Philip Glass: In the late Sixties, any number of people were doing music based directly or indirectly on Indian influences. It was not uncommon to see Western musicians dressed in Indian clothes and lighting incense on stage. What I was doing was far, far away from that. I was quite content to let other people light the incense.
Tricycle: There are perhaps other ways of talking about your music and your own Buddhist meditation practice, but it’s tricky, because the newness of Buddhism in the United States fosters an irksome imperialistic tendency to co-opt ideas, people, or music, for that matter, as “Buddhist” when they are not really so. Yet in spite of this, there seem to be recognizable interconnections between your music and your studies in Buddhism.
Philip Glass: Certainly.
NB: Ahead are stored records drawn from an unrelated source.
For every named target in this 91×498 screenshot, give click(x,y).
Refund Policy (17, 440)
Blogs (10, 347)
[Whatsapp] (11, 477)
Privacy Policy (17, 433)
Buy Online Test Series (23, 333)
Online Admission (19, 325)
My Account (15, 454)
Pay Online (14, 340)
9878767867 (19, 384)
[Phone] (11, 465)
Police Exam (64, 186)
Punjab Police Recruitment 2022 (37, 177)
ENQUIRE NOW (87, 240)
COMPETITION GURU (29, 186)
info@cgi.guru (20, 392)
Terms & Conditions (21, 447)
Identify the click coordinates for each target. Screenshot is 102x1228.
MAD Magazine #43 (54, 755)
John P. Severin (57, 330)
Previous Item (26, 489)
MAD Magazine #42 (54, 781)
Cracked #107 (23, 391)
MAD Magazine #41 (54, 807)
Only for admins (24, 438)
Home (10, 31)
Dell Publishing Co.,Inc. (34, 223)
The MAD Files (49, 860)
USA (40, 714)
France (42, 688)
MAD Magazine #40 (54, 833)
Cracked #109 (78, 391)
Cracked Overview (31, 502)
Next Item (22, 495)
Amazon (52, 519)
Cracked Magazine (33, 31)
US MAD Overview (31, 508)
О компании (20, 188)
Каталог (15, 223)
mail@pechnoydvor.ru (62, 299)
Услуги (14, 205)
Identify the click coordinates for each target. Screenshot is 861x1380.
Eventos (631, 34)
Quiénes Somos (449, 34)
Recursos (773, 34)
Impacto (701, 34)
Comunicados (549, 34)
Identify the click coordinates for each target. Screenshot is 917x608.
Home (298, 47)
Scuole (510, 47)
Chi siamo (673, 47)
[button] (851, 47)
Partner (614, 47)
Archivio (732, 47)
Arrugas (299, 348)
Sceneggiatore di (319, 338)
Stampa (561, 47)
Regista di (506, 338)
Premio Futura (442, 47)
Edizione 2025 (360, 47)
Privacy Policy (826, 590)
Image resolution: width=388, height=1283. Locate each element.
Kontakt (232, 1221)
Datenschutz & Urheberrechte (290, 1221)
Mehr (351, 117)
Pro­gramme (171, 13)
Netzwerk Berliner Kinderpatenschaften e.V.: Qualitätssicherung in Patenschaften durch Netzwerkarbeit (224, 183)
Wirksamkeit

But not in the music itself. The real impact of Buddhist practice affects how you live your life on a daily basis, not how you do your art. How you live day by day, moment by moment. The impact of Buddhism is not theoretical, as in how you paint or how you write a novel. That’s hardly as interesting as how you live on a daily basis, don’t you think? Aspects of Buddhist studies, such as the development of compassion and equanimity and mindfulness, are the practical aspects of daily life.
Tricycle: This is a big departure from the exoticism you pursued in India thirty years ago.
Philip Glass: You start out pursuing the exotic, and it brings you around to the most basic daily activities. Also, the music world encourages such an exhausting and compulsive way of living that it is important to balance your life against the demands of that kind of career.
Tricycle: It took a generation to discover that it’s about how you put your shoes on in the morning.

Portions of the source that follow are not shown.